Build Your Next Gaming PC on Ryzen’s Advanced Micro Devices (AMD)

Build Your Next Gaming PC on Ryzen’s Advanced Micro Devices (AMD)



If you’re thinking of building a gaming PC, you might want to hold off for the next month or so. Whether you’re looking to build an Intel or AMD (Advanced Micro Devices)-based computer, Team Red’s highly anticipated launch of their Ryzen CPU is going to make some waves, touting performance at a more affordable price. This has AMD fans excited because they haven’t had a CPU to compete with Intel’s highest end processors for the better part of this decade. This is great news for gamers everywhere since competition in the market brings about innovation and lower pricing.

Price Wars

Thanks to leaks from online vendors, the prices and SKU (Stock Keeping Unit) numbers have been compiled by to give us a sneak peek at Ryzen’s pricing.  The Flagship model listed as the Ryzen 7 1800X clocked at 3.6 GHz (4.0 GHz Turbo) with 8 cores and 16 threads. It is supposed to come in at $499. The lowest end chip, the Ryzen 3 1100, clocked at 3.2GHz (3.5GHz Turbo) with 4 cores and threads and is listed at $129.  Intel’s equivalent to the Ryzen 7 1800X is the i-7 6900K which has been selling at over $1000.  AMD is also forgoing the dual core CPU knowing that a gaming PC should have at least 4 physical cores.

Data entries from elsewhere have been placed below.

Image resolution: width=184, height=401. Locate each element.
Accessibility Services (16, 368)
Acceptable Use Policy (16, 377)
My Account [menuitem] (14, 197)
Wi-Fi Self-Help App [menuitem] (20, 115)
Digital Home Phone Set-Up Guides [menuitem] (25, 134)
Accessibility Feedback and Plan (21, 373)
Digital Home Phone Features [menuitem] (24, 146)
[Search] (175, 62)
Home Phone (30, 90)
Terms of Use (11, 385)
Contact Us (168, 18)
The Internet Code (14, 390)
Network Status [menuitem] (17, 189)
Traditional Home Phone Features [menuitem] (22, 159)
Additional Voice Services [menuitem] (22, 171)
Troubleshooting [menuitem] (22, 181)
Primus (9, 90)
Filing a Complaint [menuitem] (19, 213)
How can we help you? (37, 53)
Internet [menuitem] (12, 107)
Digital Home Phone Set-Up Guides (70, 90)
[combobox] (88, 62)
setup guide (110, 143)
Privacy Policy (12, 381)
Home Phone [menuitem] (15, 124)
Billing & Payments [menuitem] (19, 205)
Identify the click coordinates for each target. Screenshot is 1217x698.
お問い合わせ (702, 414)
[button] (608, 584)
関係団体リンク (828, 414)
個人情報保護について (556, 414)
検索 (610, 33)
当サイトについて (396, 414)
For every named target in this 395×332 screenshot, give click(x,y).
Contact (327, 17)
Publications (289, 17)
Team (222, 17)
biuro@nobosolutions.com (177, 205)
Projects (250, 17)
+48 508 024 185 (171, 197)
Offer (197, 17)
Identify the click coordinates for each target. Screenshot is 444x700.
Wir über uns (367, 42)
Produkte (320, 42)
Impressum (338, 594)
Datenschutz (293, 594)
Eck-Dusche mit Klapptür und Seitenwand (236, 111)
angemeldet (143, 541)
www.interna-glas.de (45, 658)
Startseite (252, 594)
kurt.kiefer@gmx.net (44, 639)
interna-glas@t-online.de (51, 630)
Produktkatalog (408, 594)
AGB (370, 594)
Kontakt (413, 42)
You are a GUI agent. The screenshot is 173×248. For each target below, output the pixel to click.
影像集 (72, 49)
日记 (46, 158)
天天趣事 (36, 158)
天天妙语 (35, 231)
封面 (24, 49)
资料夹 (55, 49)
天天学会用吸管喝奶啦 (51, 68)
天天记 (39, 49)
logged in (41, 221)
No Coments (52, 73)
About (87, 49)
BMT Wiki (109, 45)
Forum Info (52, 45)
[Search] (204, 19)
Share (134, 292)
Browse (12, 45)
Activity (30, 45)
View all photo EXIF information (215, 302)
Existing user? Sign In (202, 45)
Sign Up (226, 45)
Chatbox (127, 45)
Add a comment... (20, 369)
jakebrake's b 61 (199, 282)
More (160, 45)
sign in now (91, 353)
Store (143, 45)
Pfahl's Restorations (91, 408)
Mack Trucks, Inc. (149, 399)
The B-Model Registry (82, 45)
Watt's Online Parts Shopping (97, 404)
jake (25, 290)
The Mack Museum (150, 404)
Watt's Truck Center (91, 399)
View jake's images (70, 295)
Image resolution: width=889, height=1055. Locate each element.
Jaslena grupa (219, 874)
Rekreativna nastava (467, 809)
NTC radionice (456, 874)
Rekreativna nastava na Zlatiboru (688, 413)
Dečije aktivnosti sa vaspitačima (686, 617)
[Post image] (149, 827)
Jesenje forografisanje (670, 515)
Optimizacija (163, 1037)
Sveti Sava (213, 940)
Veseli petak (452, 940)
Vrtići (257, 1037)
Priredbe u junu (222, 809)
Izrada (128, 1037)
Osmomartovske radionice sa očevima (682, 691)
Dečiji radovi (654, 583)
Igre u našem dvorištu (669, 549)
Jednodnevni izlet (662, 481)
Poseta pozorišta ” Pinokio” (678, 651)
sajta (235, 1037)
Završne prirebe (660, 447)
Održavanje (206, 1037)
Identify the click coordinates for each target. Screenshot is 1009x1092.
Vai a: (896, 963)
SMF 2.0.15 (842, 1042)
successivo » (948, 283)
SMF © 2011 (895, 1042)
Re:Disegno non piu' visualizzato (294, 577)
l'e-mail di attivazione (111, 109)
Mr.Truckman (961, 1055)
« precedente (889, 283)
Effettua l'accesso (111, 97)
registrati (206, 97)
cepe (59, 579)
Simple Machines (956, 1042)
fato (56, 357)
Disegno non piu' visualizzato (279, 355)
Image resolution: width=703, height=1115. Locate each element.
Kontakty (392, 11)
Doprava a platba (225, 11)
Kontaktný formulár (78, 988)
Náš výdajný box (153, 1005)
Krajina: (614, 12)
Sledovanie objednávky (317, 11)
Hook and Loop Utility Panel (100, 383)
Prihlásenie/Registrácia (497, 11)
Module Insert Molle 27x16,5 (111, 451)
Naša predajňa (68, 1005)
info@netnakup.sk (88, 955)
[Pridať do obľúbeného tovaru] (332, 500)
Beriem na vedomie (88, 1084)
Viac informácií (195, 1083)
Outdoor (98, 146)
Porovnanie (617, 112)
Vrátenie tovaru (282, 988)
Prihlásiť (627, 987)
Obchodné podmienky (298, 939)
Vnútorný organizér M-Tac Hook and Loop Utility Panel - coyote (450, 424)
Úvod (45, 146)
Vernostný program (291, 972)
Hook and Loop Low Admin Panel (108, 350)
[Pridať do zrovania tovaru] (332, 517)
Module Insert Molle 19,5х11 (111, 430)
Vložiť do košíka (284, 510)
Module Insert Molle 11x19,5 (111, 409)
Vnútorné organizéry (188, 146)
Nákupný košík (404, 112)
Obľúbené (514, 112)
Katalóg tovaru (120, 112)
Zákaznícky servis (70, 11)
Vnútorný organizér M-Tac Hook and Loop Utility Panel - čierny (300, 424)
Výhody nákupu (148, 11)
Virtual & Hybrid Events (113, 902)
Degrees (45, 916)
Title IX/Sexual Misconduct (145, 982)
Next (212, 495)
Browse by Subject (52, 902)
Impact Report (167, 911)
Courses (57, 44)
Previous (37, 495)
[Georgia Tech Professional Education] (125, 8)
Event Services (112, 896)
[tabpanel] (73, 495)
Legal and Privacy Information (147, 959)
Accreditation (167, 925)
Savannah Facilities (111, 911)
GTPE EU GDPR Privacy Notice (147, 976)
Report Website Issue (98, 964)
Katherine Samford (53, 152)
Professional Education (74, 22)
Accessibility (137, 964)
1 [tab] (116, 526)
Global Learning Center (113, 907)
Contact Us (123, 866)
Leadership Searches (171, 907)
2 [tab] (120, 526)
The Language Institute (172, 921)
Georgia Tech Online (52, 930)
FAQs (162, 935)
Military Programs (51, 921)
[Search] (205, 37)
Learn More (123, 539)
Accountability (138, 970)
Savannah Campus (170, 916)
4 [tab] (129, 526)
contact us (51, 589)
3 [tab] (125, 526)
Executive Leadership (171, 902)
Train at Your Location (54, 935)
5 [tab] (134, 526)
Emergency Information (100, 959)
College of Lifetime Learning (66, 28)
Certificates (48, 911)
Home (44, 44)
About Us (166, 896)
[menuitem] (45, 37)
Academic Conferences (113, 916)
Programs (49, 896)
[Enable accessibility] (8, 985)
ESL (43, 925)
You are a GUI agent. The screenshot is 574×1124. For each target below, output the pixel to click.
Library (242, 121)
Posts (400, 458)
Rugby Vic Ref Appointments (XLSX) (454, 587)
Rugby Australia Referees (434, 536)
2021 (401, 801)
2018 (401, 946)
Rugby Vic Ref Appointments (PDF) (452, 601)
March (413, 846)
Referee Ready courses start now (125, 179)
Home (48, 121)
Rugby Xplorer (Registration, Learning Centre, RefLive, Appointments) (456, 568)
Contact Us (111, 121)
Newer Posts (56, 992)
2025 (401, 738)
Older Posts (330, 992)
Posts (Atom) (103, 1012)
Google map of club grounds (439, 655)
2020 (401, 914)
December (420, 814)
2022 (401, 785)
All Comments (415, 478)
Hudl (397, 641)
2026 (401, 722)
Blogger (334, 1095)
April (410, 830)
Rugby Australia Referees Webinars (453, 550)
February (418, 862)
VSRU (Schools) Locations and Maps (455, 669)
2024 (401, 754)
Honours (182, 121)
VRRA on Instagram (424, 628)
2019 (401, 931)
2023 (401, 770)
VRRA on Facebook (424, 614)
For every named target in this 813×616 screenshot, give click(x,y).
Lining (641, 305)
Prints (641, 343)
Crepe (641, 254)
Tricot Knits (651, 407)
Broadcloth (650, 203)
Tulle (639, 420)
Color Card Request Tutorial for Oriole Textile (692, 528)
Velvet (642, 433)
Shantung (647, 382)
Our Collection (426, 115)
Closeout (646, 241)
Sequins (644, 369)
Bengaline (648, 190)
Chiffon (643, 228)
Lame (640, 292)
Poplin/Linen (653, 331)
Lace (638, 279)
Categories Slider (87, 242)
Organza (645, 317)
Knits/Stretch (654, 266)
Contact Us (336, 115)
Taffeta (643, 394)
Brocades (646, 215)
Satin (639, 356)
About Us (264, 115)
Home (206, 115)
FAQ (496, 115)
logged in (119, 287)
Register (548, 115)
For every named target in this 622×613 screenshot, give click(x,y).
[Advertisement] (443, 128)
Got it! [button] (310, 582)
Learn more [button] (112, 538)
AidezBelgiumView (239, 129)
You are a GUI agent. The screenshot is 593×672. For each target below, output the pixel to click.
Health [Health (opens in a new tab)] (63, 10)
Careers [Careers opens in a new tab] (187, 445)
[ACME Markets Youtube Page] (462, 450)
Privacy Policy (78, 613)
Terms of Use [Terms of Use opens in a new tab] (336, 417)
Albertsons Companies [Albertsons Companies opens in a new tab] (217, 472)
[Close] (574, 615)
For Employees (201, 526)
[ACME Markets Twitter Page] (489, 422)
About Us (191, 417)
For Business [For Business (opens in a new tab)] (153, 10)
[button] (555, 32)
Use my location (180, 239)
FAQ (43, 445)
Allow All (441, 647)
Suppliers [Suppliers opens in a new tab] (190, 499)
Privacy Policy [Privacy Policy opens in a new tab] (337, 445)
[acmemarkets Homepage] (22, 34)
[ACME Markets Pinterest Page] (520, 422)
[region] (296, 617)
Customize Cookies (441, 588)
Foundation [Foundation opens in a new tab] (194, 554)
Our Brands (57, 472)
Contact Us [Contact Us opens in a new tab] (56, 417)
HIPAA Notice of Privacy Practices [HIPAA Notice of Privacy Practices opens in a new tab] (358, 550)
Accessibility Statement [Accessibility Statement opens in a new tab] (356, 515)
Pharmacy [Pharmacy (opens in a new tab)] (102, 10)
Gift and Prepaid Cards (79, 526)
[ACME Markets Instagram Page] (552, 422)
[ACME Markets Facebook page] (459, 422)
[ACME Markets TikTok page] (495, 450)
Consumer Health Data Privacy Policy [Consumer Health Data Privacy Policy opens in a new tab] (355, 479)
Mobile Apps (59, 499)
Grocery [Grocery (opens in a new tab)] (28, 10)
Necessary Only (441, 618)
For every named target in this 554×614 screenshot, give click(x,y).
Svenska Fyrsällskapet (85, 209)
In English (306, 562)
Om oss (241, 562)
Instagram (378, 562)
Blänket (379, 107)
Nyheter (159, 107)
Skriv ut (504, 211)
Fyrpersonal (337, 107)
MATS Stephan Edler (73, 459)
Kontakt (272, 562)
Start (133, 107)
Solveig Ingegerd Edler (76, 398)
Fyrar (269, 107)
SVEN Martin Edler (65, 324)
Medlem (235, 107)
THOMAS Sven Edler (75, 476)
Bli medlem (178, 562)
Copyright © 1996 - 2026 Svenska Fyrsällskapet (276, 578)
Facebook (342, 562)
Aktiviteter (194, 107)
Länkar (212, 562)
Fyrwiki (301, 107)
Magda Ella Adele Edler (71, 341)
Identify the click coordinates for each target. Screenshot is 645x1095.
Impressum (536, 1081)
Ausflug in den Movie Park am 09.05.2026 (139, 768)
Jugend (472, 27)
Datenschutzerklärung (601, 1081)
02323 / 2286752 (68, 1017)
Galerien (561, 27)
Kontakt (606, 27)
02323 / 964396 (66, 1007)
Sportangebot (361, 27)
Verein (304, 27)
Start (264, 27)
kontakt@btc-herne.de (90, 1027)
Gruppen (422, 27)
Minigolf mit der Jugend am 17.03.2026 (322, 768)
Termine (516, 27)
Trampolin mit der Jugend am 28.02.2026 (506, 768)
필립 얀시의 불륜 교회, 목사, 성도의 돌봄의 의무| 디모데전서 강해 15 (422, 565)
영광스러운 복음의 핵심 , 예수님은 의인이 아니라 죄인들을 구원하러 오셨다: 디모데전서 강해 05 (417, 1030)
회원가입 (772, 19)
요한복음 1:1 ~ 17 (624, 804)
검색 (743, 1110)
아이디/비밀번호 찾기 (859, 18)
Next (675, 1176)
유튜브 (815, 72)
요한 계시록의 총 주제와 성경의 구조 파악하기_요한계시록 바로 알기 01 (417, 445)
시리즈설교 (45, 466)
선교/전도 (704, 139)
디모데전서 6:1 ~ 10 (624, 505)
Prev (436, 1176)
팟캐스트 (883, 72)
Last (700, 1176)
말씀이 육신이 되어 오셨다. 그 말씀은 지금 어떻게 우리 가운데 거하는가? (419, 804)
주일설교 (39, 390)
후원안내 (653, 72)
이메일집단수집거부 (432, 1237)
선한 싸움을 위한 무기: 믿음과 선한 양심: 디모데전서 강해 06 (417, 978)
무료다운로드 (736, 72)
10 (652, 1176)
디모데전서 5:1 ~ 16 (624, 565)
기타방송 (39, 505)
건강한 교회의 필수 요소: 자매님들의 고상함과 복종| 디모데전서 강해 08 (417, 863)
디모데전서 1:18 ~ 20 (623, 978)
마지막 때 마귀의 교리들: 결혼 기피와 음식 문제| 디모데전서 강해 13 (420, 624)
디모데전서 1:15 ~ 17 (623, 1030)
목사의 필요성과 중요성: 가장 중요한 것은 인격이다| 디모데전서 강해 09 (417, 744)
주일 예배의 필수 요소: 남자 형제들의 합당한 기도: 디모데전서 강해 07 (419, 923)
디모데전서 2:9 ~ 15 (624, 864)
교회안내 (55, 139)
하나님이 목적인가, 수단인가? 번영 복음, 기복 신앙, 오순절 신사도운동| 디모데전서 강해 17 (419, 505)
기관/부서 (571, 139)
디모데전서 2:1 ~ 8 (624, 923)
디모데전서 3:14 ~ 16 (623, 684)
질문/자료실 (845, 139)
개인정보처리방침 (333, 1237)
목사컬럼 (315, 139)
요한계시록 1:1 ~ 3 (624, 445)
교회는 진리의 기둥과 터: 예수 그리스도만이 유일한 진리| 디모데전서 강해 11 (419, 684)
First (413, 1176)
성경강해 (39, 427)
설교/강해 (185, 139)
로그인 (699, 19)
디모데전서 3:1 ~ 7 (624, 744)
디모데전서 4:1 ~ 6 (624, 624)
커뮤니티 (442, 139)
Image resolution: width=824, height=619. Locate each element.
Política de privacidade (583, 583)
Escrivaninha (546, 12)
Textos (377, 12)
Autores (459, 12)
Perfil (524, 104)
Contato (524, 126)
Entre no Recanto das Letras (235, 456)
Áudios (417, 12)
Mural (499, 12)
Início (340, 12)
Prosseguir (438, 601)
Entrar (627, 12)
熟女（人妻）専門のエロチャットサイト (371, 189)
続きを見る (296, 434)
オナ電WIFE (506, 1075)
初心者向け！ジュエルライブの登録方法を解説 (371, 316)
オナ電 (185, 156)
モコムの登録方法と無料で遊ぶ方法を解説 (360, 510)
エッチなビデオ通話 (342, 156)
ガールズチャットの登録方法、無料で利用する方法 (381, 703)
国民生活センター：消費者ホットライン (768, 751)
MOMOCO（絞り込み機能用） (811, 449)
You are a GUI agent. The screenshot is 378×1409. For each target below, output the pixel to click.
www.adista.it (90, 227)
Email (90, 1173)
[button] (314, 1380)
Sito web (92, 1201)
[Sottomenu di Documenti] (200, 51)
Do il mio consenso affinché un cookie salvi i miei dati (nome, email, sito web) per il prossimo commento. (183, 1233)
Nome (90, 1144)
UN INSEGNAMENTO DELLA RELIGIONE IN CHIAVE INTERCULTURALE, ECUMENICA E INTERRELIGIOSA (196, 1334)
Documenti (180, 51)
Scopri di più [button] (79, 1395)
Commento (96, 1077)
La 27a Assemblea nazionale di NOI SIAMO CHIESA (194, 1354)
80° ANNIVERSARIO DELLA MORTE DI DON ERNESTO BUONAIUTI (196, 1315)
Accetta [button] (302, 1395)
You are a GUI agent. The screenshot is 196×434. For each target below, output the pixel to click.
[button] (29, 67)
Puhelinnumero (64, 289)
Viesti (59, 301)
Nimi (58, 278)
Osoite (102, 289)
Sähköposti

Performance Hype or Reality

AMD showed off Ryzen’s capabilities on December 13, 2016 in an event they dubbed as New Horizon. They highlighted their progress with the Ryzen CPU (This is when they first released the name Ryzen; before this point, we only knew it by the codename “Zen”).  They showed that their 8-core 16-thread CPU was slightly faster on benchmarks than Intel’s 8-core 16-thread CPU.  This is good and all, but everyone should be sceptical until third party benchmarks are run.  Hopefully, AMD will be able to deliver real-world results with the massive hype train that they have created.

New on the Ho-Ryzen

There are several new features that AMD has integrated into the new Ryzen-based CPUs. First, AMD has consolidated both its CPU and APU (Accelerated Processing Units) to use a common socket, dubbing it the AM4 platform.  This is perfect for anyone building a gaming PC since they will be able to build a budget rig with a low-end processor. They can also upgrade it as needed without having to change out the motherboard.

AMD has started using a technology similar to Intel’s hyperthreading that they call Simultaneous Multi-Threading or SMT. This allows each CPU core to handle two workloads simultaneously.  Although not a new feature, AMD has made one thing clear; all their CPU’s will be overclock-able, which makes it a good choice for a gaming PC. Unlike Intel that has dedicated CPUs meant for overclocking, gamers will be pleased to know that all Ryzen CPUs are completely unlocked for overclocking as long as they have the proper motherboard.

If you’re thinking of building a new gaming rig it, would really be best to wait for Ryzen to launch.  Even if you don’t plan on using a Ryzen-based build, Intel parts may need to come down in price to stay competitive with AMD. Fair competition in the marketplace always benefits the consumer. Whether you’re going with AMD or Intel for your next gaming PC, wait for the Ryzen launch to save some money that you can spend on games.